Casablanca: Vernissage de l’exposition “Fragments de vie” de l’artiste Fouad Bellamine

Casablanca: Vernissage de l’exposition “Fragments de vie” de l’artiste Fouad Bellamine

Le vernissage de l’exposition “Fragments de vie” de l’artiste peintre Fouad Bellamine a eu lieu, mardi soir, à Casablanca, en présence d’une pléiade de personnalités du monde de l’art et de la culture.

A travers cette exposition d’une vingtaine de tableaux de plusieurs formats, qui se poursuivra jusqu’au 13 janvier 2020 à la galerie d’art “l’Atelier 21”, Bellamine initie une traversée mémorielle et intime dans plusieurs périodes qui ont fait sa réputation comme l’une des figures majeures de la peinture moderne dans le monde arabe et bien au-delà.

L’exposition donne à voir et apprécier des œuvres provoquées par le souvenir d’une toile lacérée par l’artiste peintre en 1994. Vingt- cinq ans plus tard, il donne une nouvelle vie à l’œuvre lacérée en isolant et en découpant les parties intactes, intitulant cette œuvre rendue à la vie “Fragments d’une déchirure”.

“Cela n’apaise pas pour autant l’artiste qui décide de peindre un ensemble d’œuvres comme pour conjurer définitivement les démons de l’œuvre exécutée, donnant naissance à des toiles qui livrent l’épure de son oeuvre reconstitué à partir de fragments”, lit-on dans une note de présentation de cet événement.

“Cette œuvre détruite a été à l’origine d’un travail mémoriel exaltant où l’artiste s’est plongé dans une introspection qui l’a conduit à interroger plusieurs séries anciennes comme les parallélépipèdes, les niches ou les arches”, poursuit-on.

Dans une déclaration à la MAP, Fouad Bellamine a souligné que cette exposition, fruit d’une année de travail, est une sorte de rétrospective de son parcours personnel marquée par “la destruction symbolique des souvenirs enfouis”, notant que les nouvelles œuvres questionnent des thématiques et des sujets déjà traités dans ces précédents tableaux, mais avec un souffle renouvelé en phase avec la maturité atteinte par son expérience et son expression artistiques.

L’écrivain Kebir Mustapha Ammi estime, dans une lecture de l’exposition, que “la destruction peut être salutaire, régénératrice, permettant seule de poursuivre la seule route après le chaos, le juste chemin”, expliquant que “d’un tombeau surgit la vie, d’une leçon des ténèbres, jaillit la lumière, éblouissante, faite de rais incomparables qui inondent d’un nouveau jour, un sublime matin, l’œuvre du maître”.

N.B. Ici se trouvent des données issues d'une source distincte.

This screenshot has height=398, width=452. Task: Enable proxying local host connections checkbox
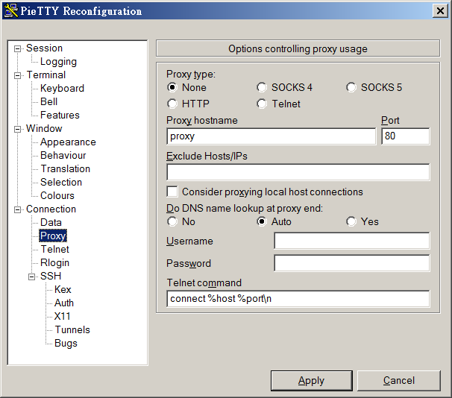(172, 192)
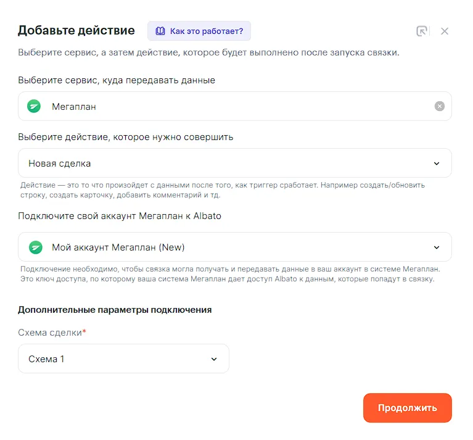Viewport: 473px width, 440px height.
Task: Click the "Выберите действие, которое нужно совершить" label
Action: coord(125,137)
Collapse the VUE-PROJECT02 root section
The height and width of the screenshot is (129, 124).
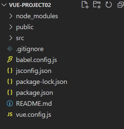click(4, 5)
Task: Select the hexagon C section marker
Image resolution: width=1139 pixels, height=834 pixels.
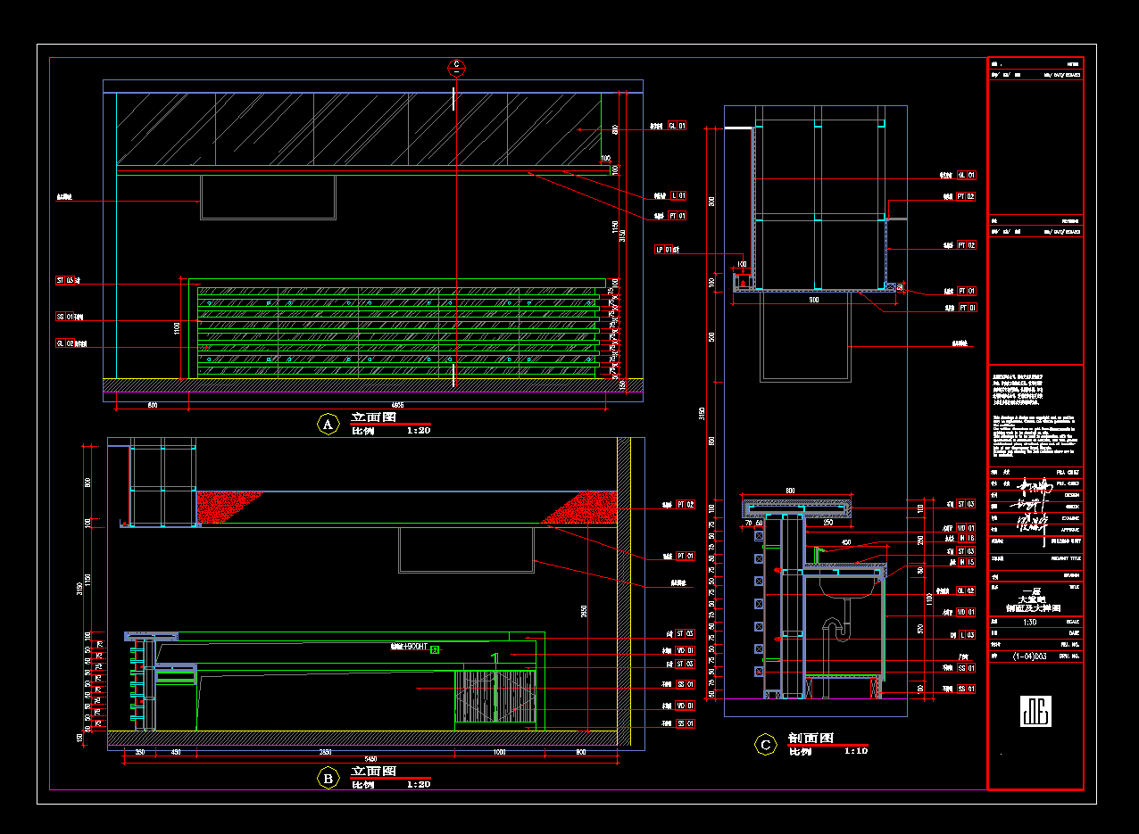Action: [x=765, y=745]

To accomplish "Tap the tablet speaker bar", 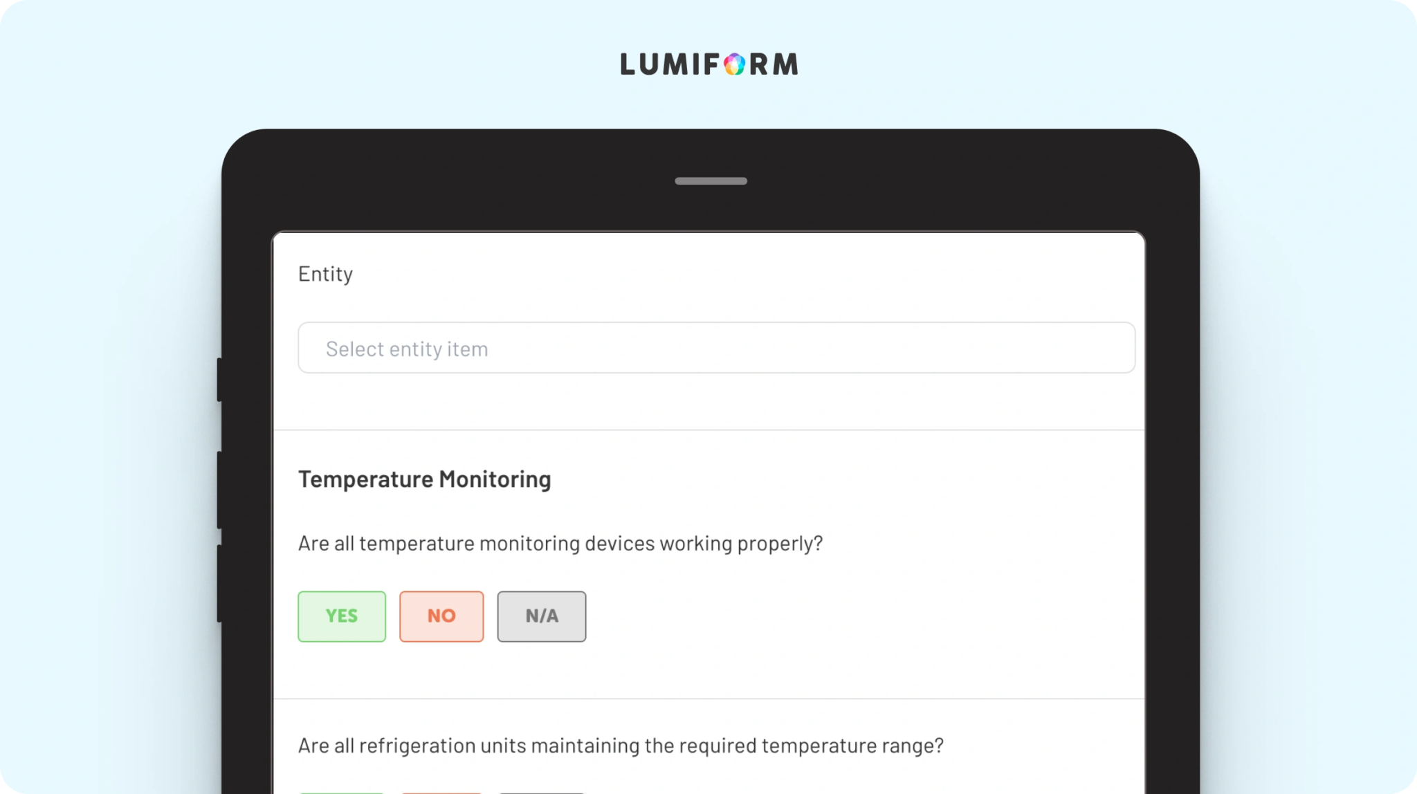I will coord(711,181).
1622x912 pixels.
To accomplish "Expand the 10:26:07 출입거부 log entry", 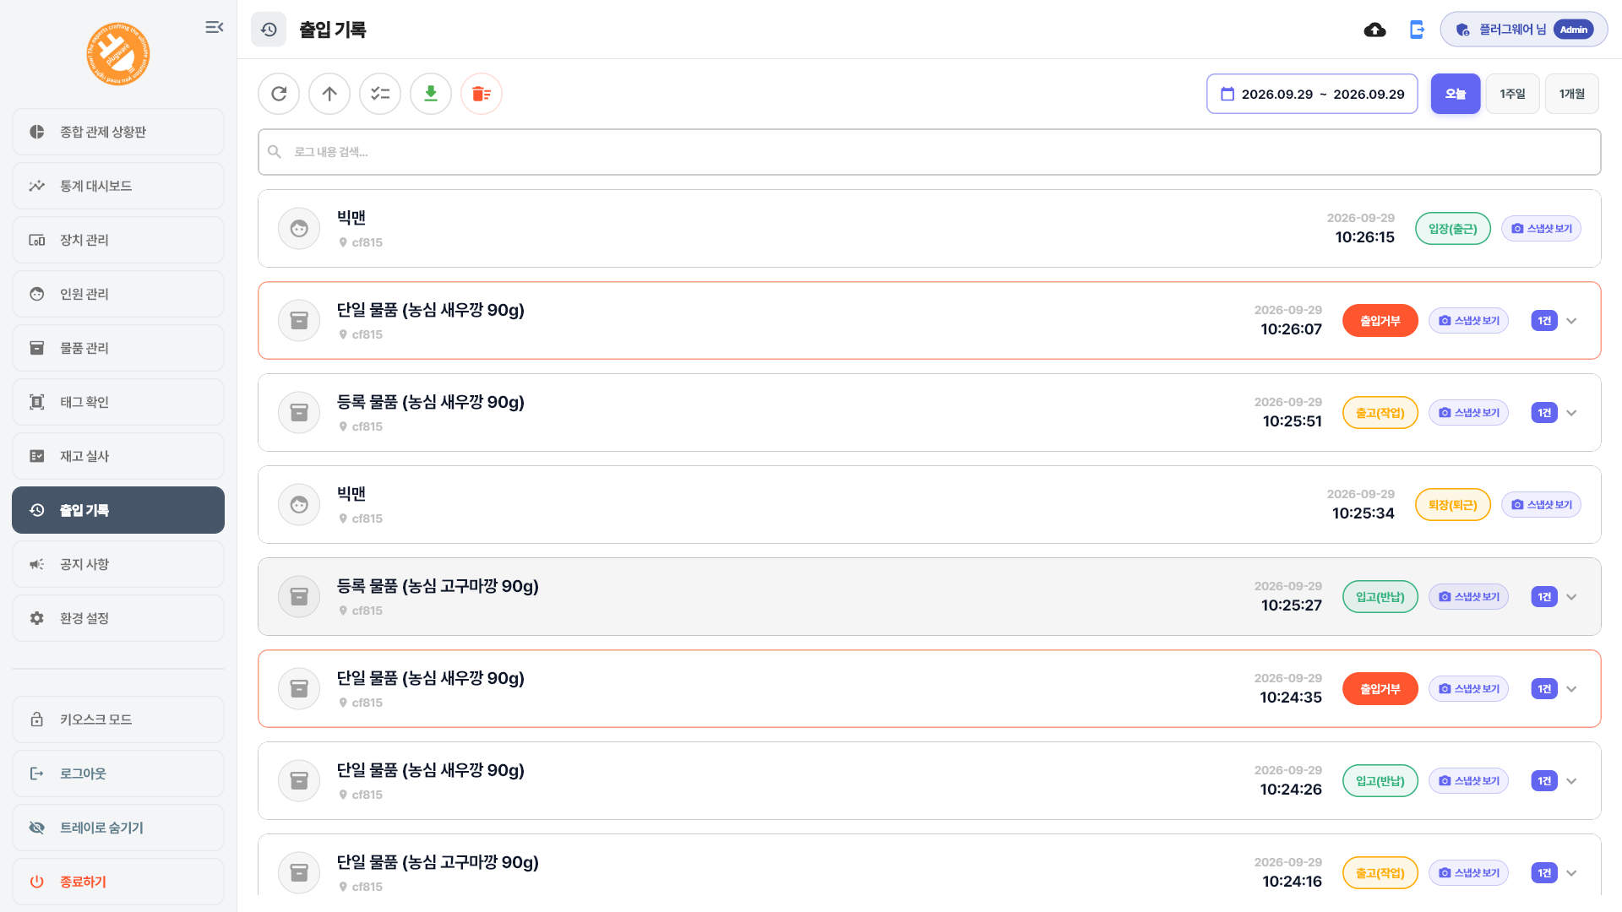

Dans une préface du catalogue d’exposition, l’écrivaine Latifa Serghini relève que l’expérience unique de Fouad Bellamine découle d’un parcours marqué par d’épisodes douloureux, faisant observer que cette exposition “reflète la cohérence de son parcours, entre visible et invisible, voilement et dévoilement, apparition et disparition”.

Né en 1950 à Fès, M. Fouad Bellamine quitte sa ville natale en 1967 au terme de ses études secondaires pour l’Ecole des Arts Appliqués de Casablanca. Il expose pour la première fois en 1972 à la galerie La Découverte à Rabat

L’évolution de l’art en Occident le passionne, il est ouvert et attentif à toutes les nouvelles tendances, ce qui le conduit très tôt à réaliser des installations et fera de lui l’un des premiers installationnistes marocains.